RECORDS TO USE Start Marker

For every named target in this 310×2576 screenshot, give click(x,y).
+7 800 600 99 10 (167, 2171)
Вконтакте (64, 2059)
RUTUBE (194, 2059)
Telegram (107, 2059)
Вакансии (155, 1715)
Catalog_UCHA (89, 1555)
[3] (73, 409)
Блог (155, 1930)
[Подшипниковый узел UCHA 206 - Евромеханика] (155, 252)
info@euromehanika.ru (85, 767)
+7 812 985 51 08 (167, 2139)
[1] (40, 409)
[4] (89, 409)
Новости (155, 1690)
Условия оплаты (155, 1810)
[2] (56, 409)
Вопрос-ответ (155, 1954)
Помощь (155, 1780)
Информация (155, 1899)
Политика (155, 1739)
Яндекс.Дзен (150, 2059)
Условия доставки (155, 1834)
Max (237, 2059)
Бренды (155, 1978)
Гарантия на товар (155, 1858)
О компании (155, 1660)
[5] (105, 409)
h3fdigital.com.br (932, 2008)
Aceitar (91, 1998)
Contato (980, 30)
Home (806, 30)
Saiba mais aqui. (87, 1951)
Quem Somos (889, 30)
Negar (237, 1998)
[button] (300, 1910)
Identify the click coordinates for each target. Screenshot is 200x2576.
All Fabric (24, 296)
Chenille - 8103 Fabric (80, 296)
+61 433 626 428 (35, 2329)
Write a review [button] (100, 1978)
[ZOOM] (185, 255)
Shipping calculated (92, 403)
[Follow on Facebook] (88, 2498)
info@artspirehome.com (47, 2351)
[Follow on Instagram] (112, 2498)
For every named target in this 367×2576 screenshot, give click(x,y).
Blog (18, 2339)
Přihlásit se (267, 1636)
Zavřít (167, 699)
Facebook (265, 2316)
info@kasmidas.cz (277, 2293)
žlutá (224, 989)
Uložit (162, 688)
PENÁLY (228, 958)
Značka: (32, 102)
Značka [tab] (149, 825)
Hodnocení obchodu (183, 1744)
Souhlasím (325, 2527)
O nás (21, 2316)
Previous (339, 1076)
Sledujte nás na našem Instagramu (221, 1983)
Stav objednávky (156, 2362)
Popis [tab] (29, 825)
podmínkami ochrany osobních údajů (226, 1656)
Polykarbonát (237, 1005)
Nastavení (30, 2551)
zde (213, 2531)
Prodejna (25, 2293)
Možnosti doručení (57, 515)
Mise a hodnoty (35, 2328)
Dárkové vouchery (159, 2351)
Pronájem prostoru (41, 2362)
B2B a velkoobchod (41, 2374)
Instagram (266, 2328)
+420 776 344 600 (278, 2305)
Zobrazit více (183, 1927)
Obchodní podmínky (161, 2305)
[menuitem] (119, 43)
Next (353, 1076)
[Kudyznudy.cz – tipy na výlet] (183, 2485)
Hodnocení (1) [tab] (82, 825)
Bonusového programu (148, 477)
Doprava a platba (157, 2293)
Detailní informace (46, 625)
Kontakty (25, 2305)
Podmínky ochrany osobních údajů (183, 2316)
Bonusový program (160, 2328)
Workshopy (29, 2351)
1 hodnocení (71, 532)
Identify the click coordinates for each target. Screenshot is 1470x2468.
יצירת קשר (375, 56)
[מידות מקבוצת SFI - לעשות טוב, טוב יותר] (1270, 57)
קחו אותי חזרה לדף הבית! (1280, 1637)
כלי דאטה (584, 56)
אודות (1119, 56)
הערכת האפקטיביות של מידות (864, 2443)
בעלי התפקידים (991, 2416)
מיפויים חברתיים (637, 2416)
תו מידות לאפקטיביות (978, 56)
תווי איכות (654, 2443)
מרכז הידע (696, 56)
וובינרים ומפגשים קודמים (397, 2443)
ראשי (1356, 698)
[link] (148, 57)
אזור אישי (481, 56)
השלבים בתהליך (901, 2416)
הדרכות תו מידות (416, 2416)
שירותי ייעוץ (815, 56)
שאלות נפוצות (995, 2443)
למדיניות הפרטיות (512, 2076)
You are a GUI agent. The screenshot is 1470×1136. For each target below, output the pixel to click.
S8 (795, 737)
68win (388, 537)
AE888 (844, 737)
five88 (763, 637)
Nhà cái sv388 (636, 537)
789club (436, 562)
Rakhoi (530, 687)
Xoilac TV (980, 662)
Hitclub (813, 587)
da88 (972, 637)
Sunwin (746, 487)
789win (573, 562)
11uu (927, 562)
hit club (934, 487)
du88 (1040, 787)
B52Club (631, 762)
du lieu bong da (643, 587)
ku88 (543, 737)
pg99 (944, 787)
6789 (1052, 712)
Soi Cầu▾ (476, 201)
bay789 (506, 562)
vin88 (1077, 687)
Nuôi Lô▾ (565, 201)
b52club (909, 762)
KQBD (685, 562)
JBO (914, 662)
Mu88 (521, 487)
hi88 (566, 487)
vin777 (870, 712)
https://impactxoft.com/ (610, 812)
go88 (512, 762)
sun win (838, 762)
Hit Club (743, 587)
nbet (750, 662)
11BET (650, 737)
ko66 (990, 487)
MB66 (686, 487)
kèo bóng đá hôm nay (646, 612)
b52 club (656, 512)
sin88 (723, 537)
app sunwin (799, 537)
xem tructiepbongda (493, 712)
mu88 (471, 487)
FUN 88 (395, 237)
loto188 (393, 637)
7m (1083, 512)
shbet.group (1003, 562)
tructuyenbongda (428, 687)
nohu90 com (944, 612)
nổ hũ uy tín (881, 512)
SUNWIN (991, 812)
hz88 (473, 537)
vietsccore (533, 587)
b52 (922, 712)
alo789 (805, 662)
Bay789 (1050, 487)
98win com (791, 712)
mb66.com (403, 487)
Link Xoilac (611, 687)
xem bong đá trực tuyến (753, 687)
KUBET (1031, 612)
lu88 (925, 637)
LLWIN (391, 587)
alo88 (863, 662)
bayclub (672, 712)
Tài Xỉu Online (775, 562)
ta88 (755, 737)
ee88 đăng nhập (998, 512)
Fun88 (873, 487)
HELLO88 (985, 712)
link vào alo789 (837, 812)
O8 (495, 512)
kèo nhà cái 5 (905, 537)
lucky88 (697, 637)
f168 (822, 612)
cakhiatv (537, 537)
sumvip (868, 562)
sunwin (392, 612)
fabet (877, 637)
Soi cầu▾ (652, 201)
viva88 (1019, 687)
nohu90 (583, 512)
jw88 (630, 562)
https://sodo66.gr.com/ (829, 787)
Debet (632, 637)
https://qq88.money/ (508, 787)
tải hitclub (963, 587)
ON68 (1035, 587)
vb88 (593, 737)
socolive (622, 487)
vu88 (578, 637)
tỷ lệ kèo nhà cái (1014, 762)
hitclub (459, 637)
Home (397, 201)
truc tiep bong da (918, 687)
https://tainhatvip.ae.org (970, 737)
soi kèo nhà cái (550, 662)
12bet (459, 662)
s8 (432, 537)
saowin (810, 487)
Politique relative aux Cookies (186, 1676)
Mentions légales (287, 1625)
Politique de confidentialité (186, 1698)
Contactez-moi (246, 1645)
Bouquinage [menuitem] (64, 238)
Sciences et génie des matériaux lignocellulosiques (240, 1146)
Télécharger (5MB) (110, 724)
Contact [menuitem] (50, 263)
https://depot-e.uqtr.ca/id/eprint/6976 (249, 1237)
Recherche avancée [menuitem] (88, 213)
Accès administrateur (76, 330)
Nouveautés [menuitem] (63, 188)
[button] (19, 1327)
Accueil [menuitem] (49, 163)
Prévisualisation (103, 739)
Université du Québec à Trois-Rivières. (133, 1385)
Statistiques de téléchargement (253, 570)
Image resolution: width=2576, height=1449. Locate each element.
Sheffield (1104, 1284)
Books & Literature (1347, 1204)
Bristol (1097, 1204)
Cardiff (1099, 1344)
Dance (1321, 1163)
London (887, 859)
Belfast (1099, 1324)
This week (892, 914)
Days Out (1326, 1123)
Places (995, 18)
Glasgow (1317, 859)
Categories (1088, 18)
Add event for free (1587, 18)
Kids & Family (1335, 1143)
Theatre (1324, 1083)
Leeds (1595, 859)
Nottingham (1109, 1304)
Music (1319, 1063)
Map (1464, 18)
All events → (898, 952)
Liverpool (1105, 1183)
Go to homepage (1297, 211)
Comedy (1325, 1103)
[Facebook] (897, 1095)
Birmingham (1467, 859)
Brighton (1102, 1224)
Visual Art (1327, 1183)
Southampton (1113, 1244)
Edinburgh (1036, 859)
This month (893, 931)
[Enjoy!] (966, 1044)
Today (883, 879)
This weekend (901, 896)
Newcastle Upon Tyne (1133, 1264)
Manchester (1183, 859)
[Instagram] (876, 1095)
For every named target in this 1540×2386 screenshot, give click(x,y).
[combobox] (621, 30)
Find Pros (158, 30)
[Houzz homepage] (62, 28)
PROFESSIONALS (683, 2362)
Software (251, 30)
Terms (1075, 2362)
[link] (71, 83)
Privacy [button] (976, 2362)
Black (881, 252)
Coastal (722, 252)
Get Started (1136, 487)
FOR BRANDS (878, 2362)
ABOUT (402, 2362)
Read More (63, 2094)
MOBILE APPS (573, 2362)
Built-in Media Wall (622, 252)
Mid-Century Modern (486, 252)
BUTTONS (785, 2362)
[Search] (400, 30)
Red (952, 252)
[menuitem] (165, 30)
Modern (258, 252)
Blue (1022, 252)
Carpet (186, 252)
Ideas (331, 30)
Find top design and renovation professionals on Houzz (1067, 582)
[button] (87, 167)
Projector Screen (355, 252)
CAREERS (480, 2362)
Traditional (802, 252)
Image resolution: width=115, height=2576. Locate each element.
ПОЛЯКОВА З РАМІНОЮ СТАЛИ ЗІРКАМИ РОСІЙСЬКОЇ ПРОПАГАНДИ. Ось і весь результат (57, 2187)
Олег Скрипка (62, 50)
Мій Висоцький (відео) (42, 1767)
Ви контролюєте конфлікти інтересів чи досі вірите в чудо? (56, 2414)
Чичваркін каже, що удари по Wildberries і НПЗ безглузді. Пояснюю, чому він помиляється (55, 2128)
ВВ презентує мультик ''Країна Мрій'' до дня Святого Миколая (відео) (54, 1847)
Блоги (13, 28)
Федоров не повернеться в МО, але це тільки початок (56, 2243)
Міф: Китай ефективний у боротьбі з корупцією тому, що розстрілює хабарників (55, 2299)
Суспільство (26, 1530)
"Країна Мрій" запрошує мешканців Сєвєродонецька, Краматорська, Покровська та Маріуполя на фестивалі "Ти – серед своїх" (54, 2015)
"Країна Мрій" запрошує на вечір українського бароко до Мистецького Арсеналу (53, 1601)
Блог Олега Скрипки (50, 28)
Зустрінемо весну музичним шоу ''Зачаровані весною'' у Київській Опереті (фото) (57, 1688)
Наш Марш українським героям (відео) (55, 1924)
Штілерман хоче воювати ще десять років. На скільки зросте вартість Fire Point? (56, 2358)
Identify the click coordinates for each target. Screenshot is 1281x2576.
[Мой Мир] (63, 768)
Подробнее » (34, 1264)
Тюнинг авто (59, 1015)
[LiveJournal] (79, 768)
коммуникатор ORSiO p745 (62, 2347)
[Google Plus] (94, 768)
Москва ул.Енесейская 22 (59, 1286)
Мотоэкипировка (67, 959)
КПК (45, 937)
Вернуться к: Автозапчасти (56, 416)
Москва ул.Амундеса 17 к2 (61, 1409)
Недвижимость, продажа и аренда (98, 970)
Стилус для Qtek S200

RECORDS TO USE End Marker

TASK INSTRUCTIONS »
Your answer should consist of the lines from the line with "Brighton (1102, 1224)" to the line with "ПОЛЯКОВА З РАМІНОЮ" above, repeated exactly, both ends included.

RESPONSE AREA »
Brighton (1102, 1224)
Visual Art (1327, 1183)
Southampton (1113, 1244)
Edinburgh (1036, 859)
This month (893, 931)
[Enjoy!] (966, 1044)
Today (883, 879)
This weekend (901, 896)
Newcastle Upon Tyne (1133, 1264)
Manchester (1183, 859)
[Instagram] (876, 1095)
For every named target in this 1540×2386 screenshot, give click(x,y).
[combobox] (621, 30)
Find Pros (158, 30)
[Houzz homepage] (62, 28)
PROFESSIONALS (683, 2362)
Software (251, 30)
Terms (1075, 2362)
[link] (71, 83)
Privacy [button] (976, 2362)
Black (881, 252)
Coastal (722, 252)
Get Started (1136, 487)
FOR BRANDS (878, 2362)
ABOUT (402, 2362)
Read More (63, 2094)
MOBILE APPS (573, 2362)
Built-in Media Wall (622, 252)
Mid-Century Modern (486, 252)
BUTTONS (785, 2362)
[Search] (400, 30)
Red (952, 252)
[menuitem] (165, 30)
Modern (258, 252)
Blue (1022, 252)
Carpet (186, 252)
Ideas (331, 30)
Find top design and renovation professionals on Houzz (1067, 582)
[button] (87, 167)
Projector Screen (355, 252)
CAREERS (480, 2362)
Traditional (802, 252)
Image resolution: width=115, height=2576. Locate each element.
ПОЛЯКОВА З РАМІНОЮ СТАЛИ ЗІРКАМИ РОСІЙСЬКОЇ ПРОПАГАНДИ. Ось і весь результат (57, 2187)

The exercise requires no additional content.